Stored data entries
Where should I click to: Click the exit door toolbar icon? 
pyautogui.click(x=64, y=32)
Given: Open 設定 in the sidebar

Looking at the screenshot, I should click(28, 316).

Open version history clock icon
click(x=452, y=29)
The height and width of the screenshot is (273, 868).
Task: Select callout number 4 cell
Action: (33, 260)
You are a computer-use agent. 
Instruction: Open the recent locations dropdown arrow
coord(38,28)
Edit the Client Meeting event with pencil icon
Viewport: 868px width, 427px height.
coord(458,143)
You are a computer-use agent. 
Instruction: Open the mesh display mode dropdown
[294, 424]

* * *

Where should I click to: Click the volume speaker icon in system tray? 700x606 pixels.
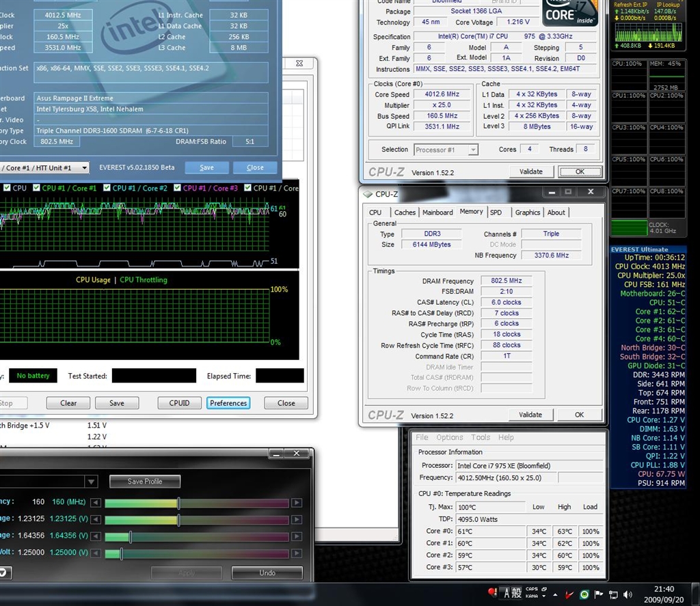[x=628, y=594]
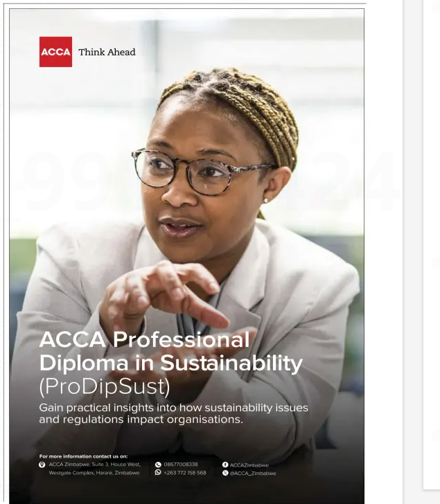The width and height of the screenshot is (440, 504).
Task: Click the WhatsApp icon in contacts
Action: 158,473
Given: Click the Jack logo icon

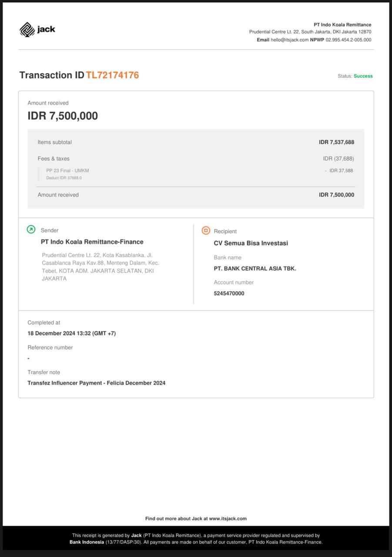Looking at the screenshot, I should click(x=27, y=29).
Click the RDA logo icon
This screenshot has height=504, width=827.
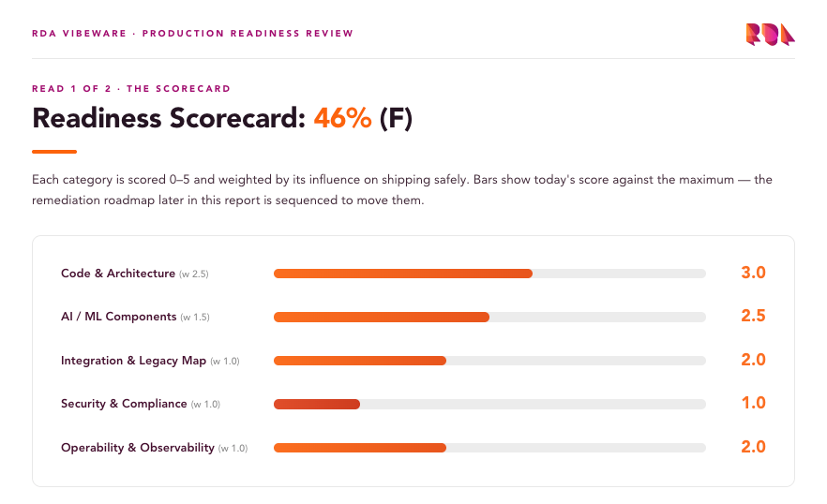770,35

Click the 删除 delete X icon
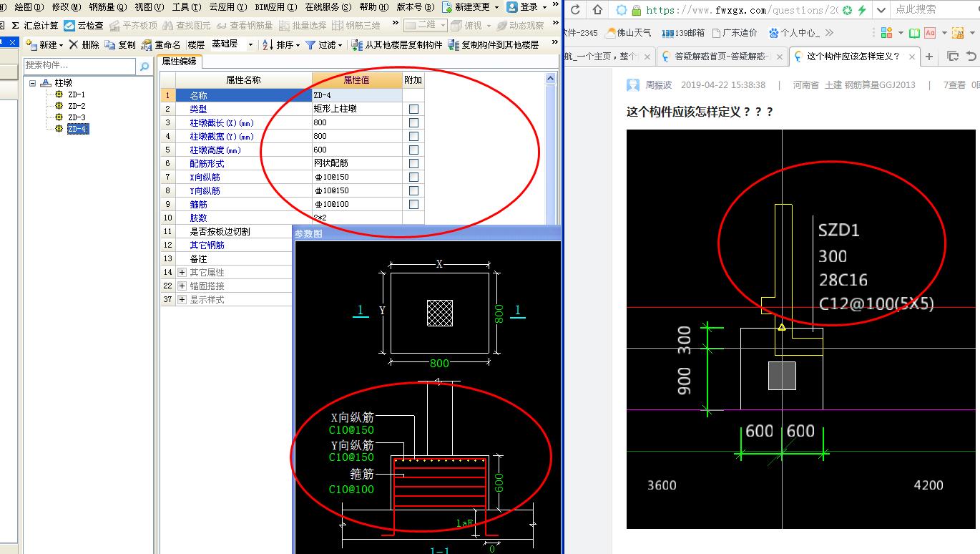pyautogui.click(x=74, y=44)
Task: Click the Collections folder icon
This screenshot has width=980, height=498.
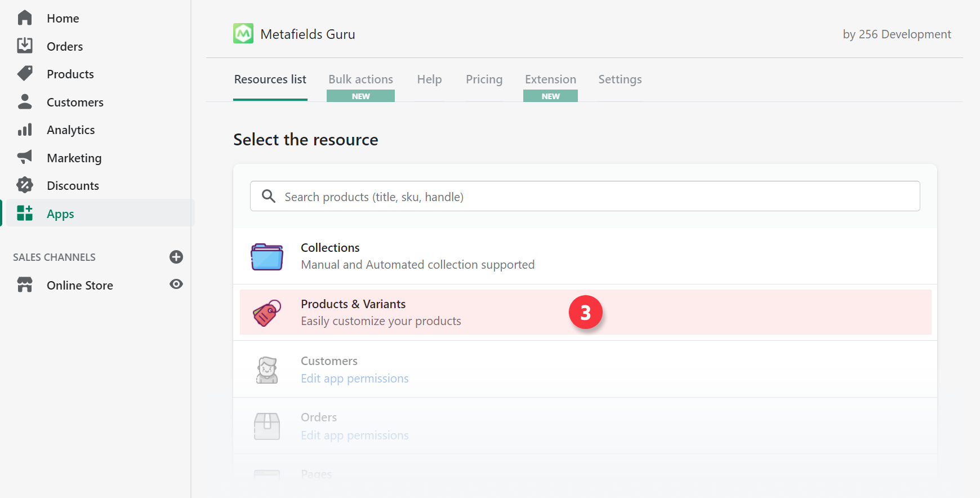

--

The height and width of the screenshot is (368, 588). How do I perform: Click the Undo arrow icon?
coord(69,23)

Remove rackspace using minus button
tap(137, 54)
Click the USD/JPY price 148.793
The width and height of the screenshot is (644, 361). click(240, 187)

Assigned task → What is needed is an exact copy of the lines above, from the one holding "Click the RDA logo icon" down to the one holding "This screenshot has width=980, height=498.", with those two included and the pictures left out.

Written response →
Click the RDA logo icon
This screenshot has height=504, width=827.
770,35

Click the 删除 delete X icon
pyautogui.click(x=74, y=44)
Task: Click the Collections folder icon
This screenshot has width=980, height=498.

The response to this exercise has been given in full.